As part of its strategy to develop innovative data center, virtualization and cloud technologies, networking giant Cisco (News - Alert) said it will acquire software company Cloupia for $125 million. The Santa Clara, Calif.-based company makes software that automates converged data center infrastructure.
Cloupia’s infrastructure management software will enhance Cisco’s Unified Computing System (UCS) and Nexus switching portfolio and allow enterprises and service providers to manage pools of computing power, network services, storage and virtual machines as a unified whole.
Cisco, which is based in San Jose, Calif., plans to integrate Cloupia’s employees into Cisco’s Data Center Group. The company’s data center strategy is based on the premise of making it easier for customers to deploy a unified and integrated infrastructure that is efficient, fast, and flexible, according to David Yen, senior vice president and general manager, Cisco Data Center Business Group.
“This strategy involves the delivery of the industry’s most comprehensive data center networking portfolio, which includes physical and virtual products that support multiple hypervisors and storage stacks,” Yen said in a statement.
He said the addition of Cloupia’s automation software enhances the efficiency of such unified data center infrastructures, helping to accelerate the transition from physical to cloud environments more quickly and effectively.
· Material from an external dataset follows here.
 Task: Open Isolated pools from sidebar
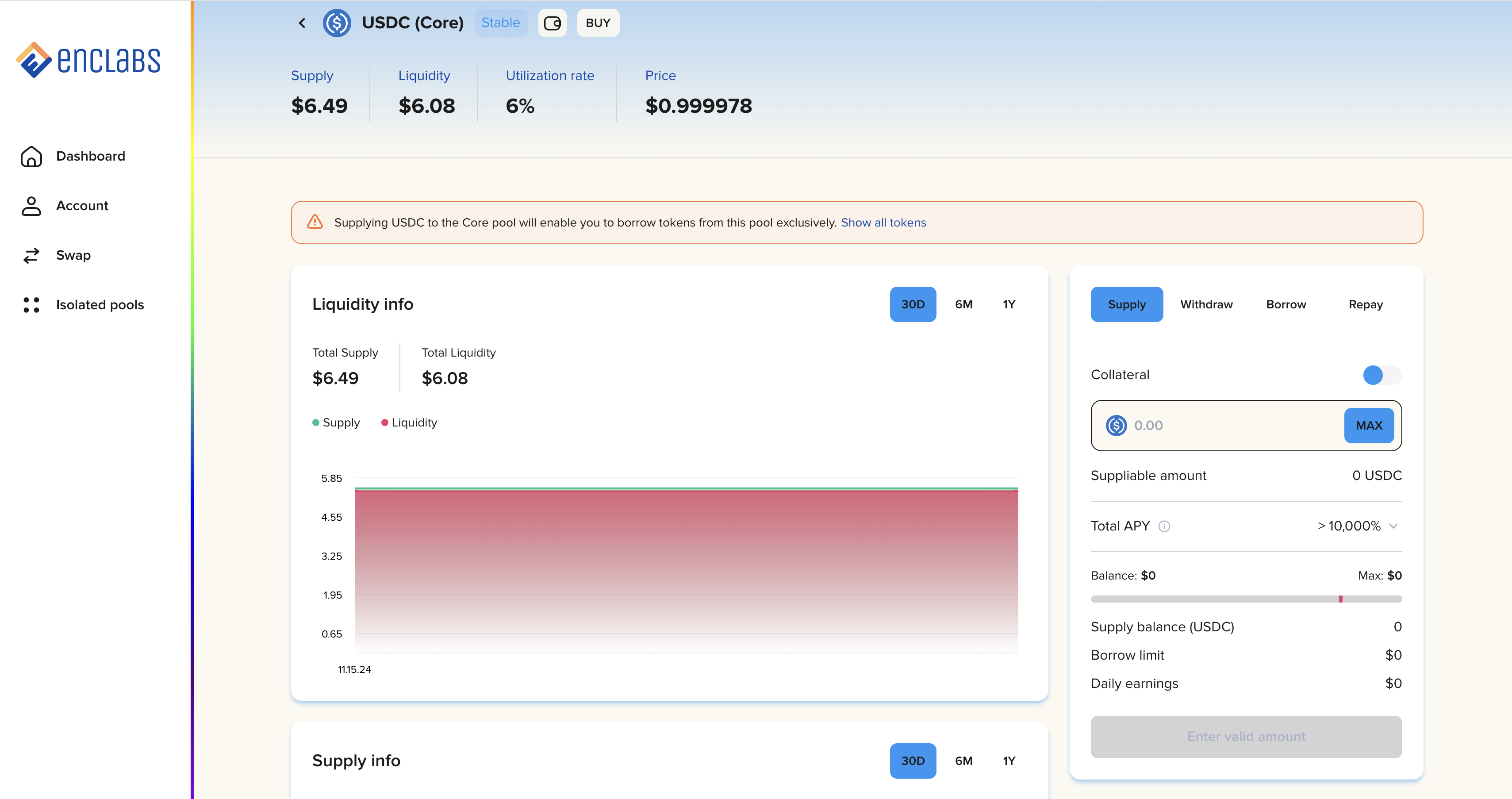tap(100, 305)
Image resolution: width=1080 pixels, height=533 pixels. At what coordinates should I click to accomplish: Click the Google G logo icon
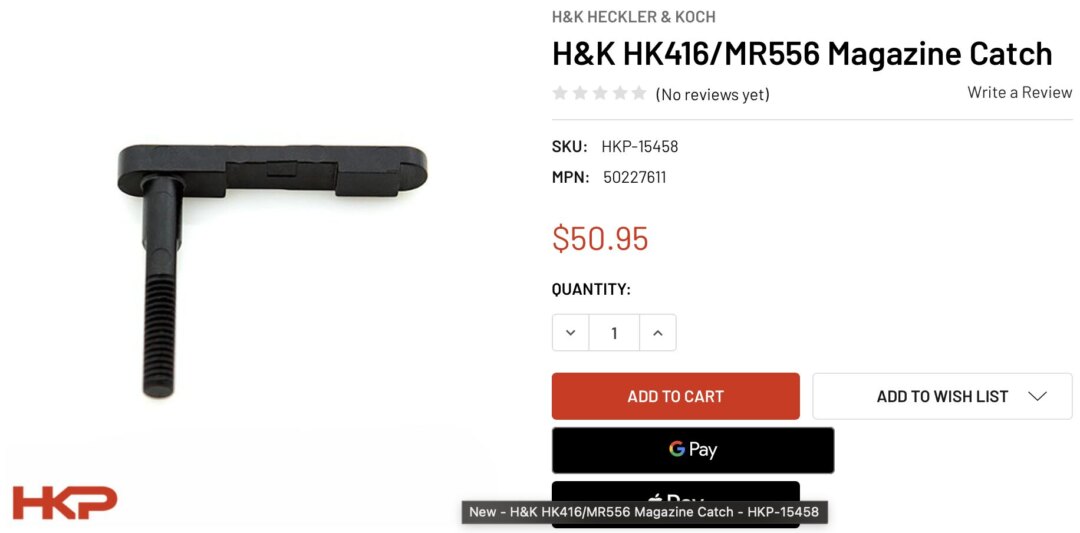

The acquisition is expected to close in the second quarter of Cisco’s fiscal year 2013.
Cisco shares jumped this week following strong earnings growth and a steady financial forecast, MarketWatch reported. On Nov. 13, Cisco reported an 18 percent gain in earnings for the quarter ended Oct. 27, with cost controls helping boost the bottom line beyond the six percent growth in overall revenue. By mid-day Wednesday, shares of Cisco rose more than 6.5 percent to $17.95. The company’s forecast for the current period was in line with estimates.
“We delivered record results this quarter – with revenue growth of 6 percent and strong earnings per share growth – demonstrating our vision and strategy are working,” said John Chambers (News - Alert), chairman and CEO of Cisco. “Our innovation engine, operational discipline and on-going evolution are enabling us to differentiate in the market.”